Minggu pagi, baru-baru ini. Mumpung lampu merah sedang menyala, saya menurunkan kaca mobil. "Pak, Pak, Kompas."
Seorang penjaja koran datang mendekat. Dengan sigap ia menyerahkan koran yang saya minta.
Anak saya langsung merebut Kompas di tangan saya. Cepat-cepat ia membuka halaman demi halaman.
"Cari apa? Kompas Anak?"
Ia mengangguk.
"Kan sudah tidak ada." Ya, Kompas Anak yang biasanya disisipkan dalam Kompas edisi Minggu, terakhir terbit tanggal 28 Februari yang silam. Karena saking semangat, anak saya lupa kalau Kompas Anak tidak ada lagi.
Sontak, anak saya protes, "Orang dewasa enggak peduli sama anak-anak." Dan ia pun cemberut..

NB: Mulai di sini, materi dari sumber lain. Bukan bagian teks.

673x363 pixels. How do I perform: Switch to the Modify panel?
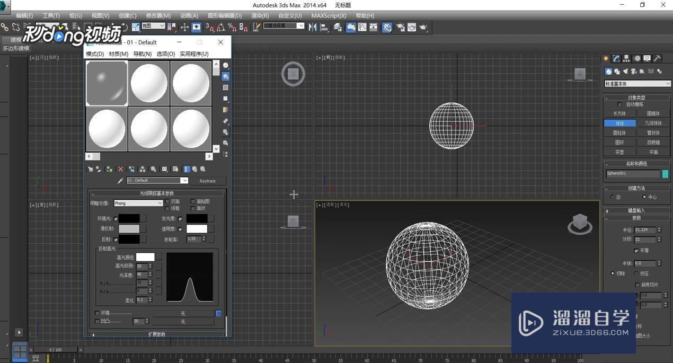(616, 58)
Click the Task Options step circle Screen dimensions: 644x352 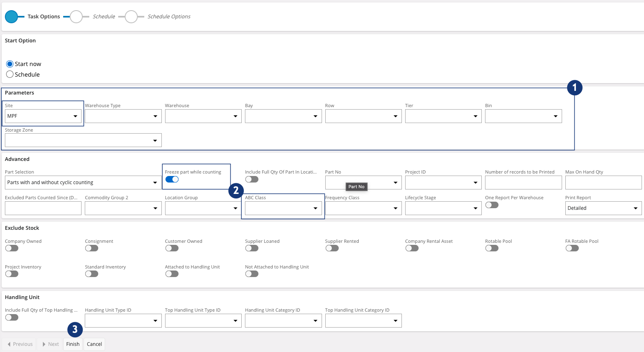tap(11, 17)
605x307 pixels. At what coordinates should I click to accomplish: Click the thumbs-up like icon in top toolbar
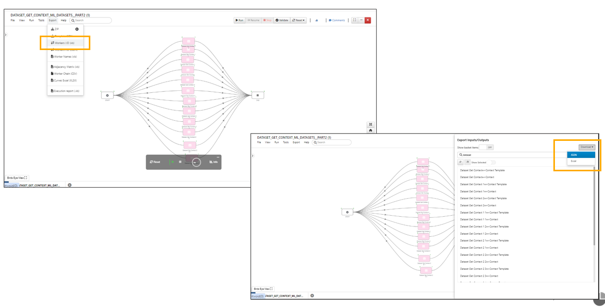316,20
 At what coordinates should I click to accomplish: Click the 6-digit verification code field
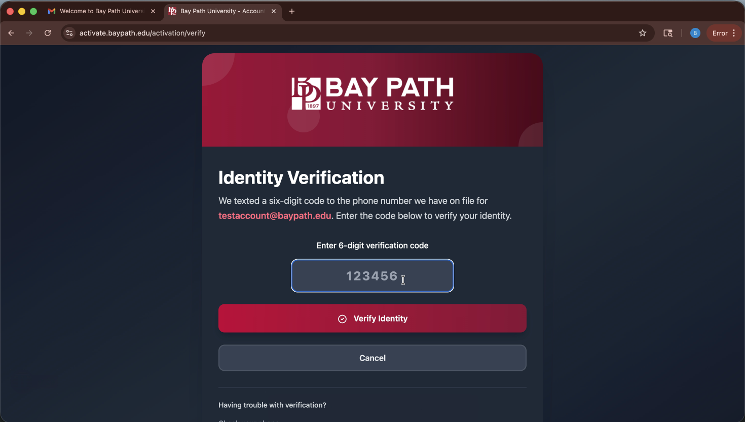[x=373, y=275]
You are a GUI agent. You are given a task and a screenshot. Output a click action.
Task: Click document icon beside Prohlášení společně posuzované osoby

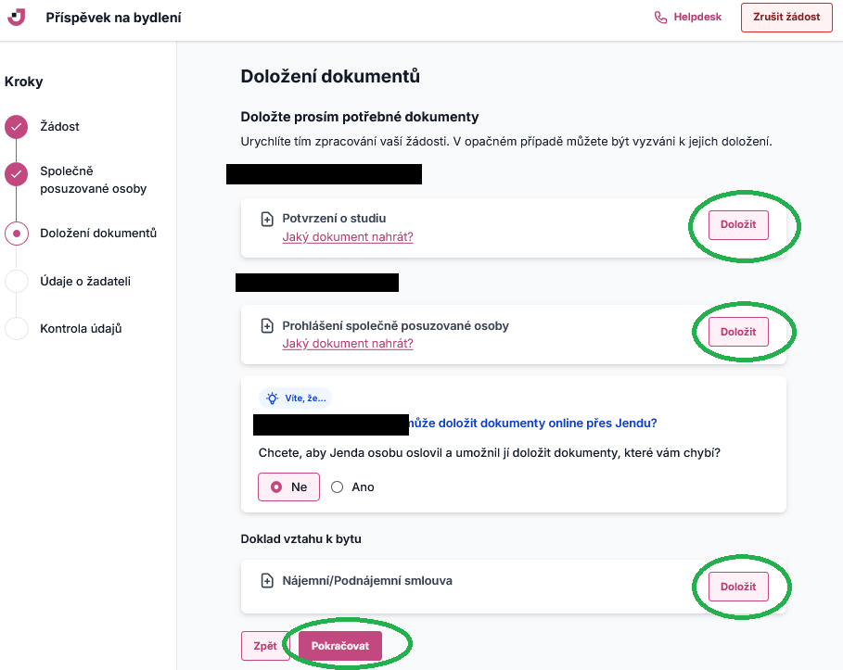tap(267, 325)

Saya tersenyum kecut mendengar kesimpulannya. Pengambil keputusan penutupan Kompas Anak tentu orang dewasa. Apakah anak-anak sebagai target pembaca utama Kompas Anak pernah ditanyai pendapat tentang peran koran itu bagi mereka, kemungkinan besar, tidak. Kalau pun ditanya, mungkin loyalitas mereka tidak cukup kuat menandingi hasil hitungan bisnis.
Kompas Anak bukan media cetak pertama untuk anak yang ditutup. Sudah banyak media cetak anak lainnya yang tumbang terlebih dulu.
Apakah karena media anak minim iklan sehingga biaya produksi tinggi dikarenakan pemasangan iklan di media online daya jangkaunya kepada konsumen lebih cepat dan lebih luas?
Atau, karena jumlah pembeli semakin menurun lantaran kegiatan membeli media cetak anak tidak masuk daftar prioritas orangtua?
Apakah mungkin karena jumlah pembeli (pembaca)nya semakin menurun? Seperti kata seorang teman memberi alasan ia tidak mau membeli buku cetak, "Anak-anakku sekarang lebih suka baca e-book."
Apa pun penyebabnya, saya hanya berharap, semoga Kompas Anak bisa dihidupkan kembali. O, iya, tulisan ini saya muat sebagai pemenuhan janji saya kepada anak, menyampaikan protesnya.